The Danube River starts out as a clear Black Forest stream in a peaceful southwest corner of Germany, near Switzerland and France. It wends eastward and southward through ever more turbulent political territories until it empties -- soured by quarrels, bloodshed, and pollution -- in the Black Sea off Romania. RFE/RL correspondent Don Hill speaks with a Slovenian athlete who is swimming the entire length of the Danube to draw attention to its polluted plight.

Prague, 18 July 2000 (RFE/RL) -- Slovene Martin Strel marched resolutely to the shore of the Danube River in front of the Hungarian parliament building in Budapest this morning and slipped into the river's 16-degree waters.

With arms flashing in a powerful crawl, he disappeared downstream -- due south at this point -- toward the Yugoslav-Croatian border.

It's just one more day of an estimated 60 days for marathon swimmer Strel. On 25 June he began his journey at the Danube's source in Donauschingen, Germany. He expects to end it 2,860 kms later next month at the river's end in Sulina, Romania.

Strel told our correspondent in a telephone interview from Budapest that he has undertaken this adventure to draw attention to the growing pollution of the river.

"I am swimming for peace, friendship and clean waters, and I am the ambassador of the World Wildlife Fund."

Perhaps fittingly, Strel comes from a southern Slovenian town, Mokronog, whose name comes from a folk tale about the local people having wet feet. An international athlete, he has competed in world championships and in special events. He won a 76-swimmer race across China's immense Yangtze River in 1993, he swam the English Channel in 1997, and he crossed the 78 km from Africa to Europe that same year --the first swimmer to complete the trial after seven others failed.
==============================
Activity list:
A: From the article about Martin Strel's Danube swim, list the things Strel says he is swimming for.
B: In the article about Martin Strel's Danube swim, copy the words from "The Danube River starts" to "its polluted plight.".
C: Write what comes next in the article about Martin Strel's Danube swim, picking up after its last sentence.

Supplied material:
==============================
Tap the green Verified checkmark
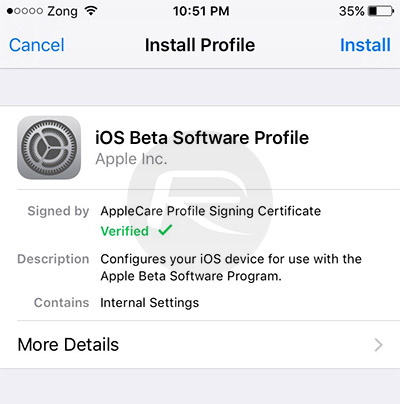The image size is (400, 404). pos(165,230)
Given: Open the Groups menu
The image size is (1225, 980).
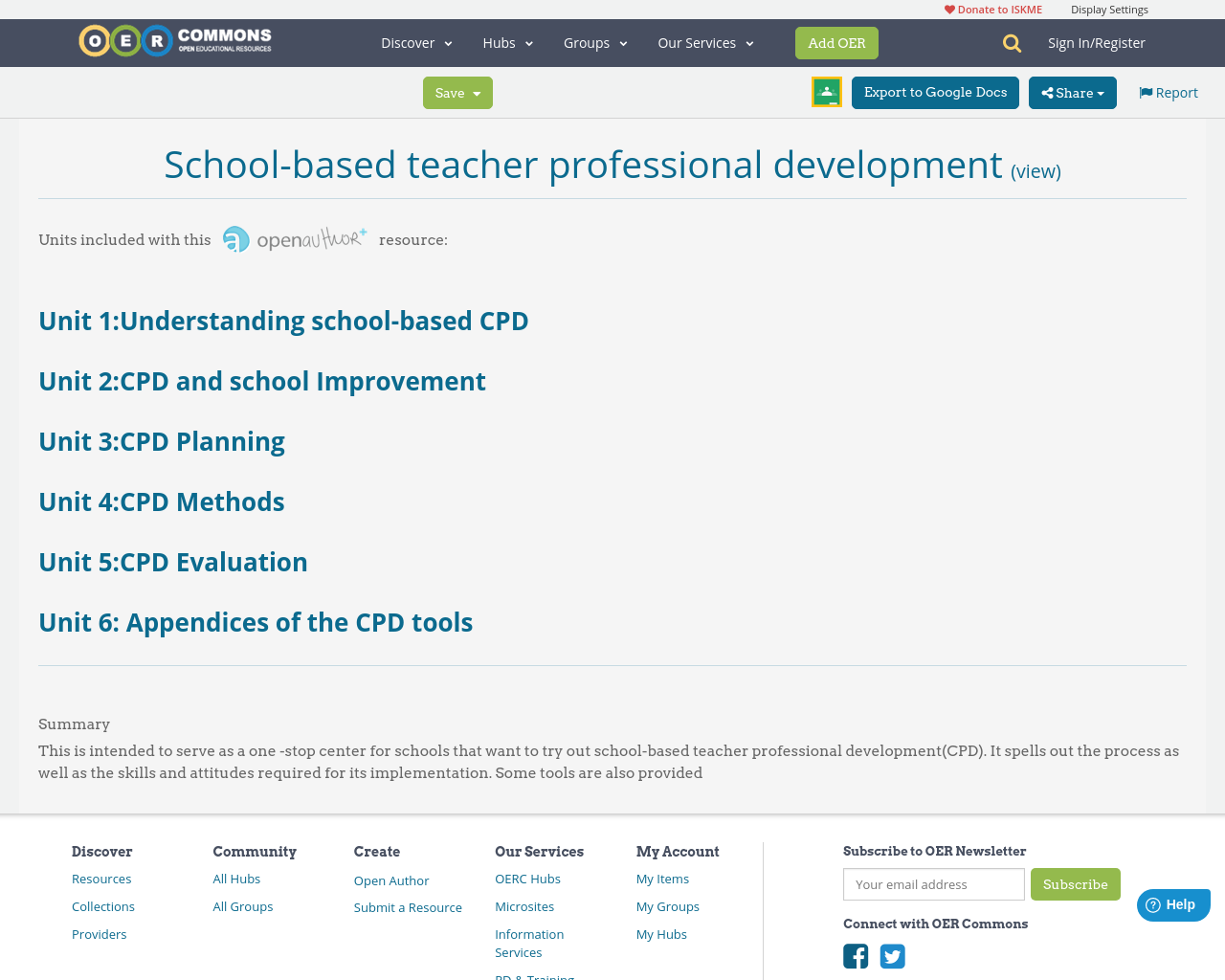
==============================
Answers to this exercise:
A:
- Peace
- Friendship
- Clean waters

B:
The Danube River starts out as a clear Black Forest stream in a peaceful southwest corner of Germany, near Switzerland and France. It wends eastward and southward through ever more turbulent political territories until it empties -- soured by quarrels, bloodshed, and pollution -- in the Black Sea off Romania. RFE/RL correspondent Don Hill speaks with a Slovenian athlete who is swimming the entire length of the Danube to draw attention to its polluted plight.

C:
But his Danube marathon is the most politically charged. The Danube serves as a border marker for much of its length: between Austria and Slovakia, Slovakia and Hungary, Croatia and Yugoslavia, Yugoslavia and Romania, Romania and Bulgaria, Moldova and Ukraine, and Romania and Ukraine.

Leaving Budapest today, Strel now has before him some of the most troubled parts of the river. There are blockages where NATO bombers blasted the stones and cement of destroyed bridges into Yugoslavia's shipping channels last year during the war over Kosovo. There are stretches where toxic waste from gold mines flowed into the river from tributaries in Romania earlier this year.

Up to now, Strel says, his serpentine passage has propelled him through drinkable waters and friendly people.

"I hope the bridges will rebuild somehow and that the international community will finance that, and within several years all will be as it used to be. As for me, sport is just sport. The Danube connects ten countries, seven or eight different languages. Every day I'm in a different country and everywhere I'm having a beautiful reception."

Reviving and protecting the Danube, he says, demands a kind of trust and cooperation that its bordering countries have never put together for any other endeavor and so, if his exertions contribute to a even droplet of change, he'll have swum to another victory.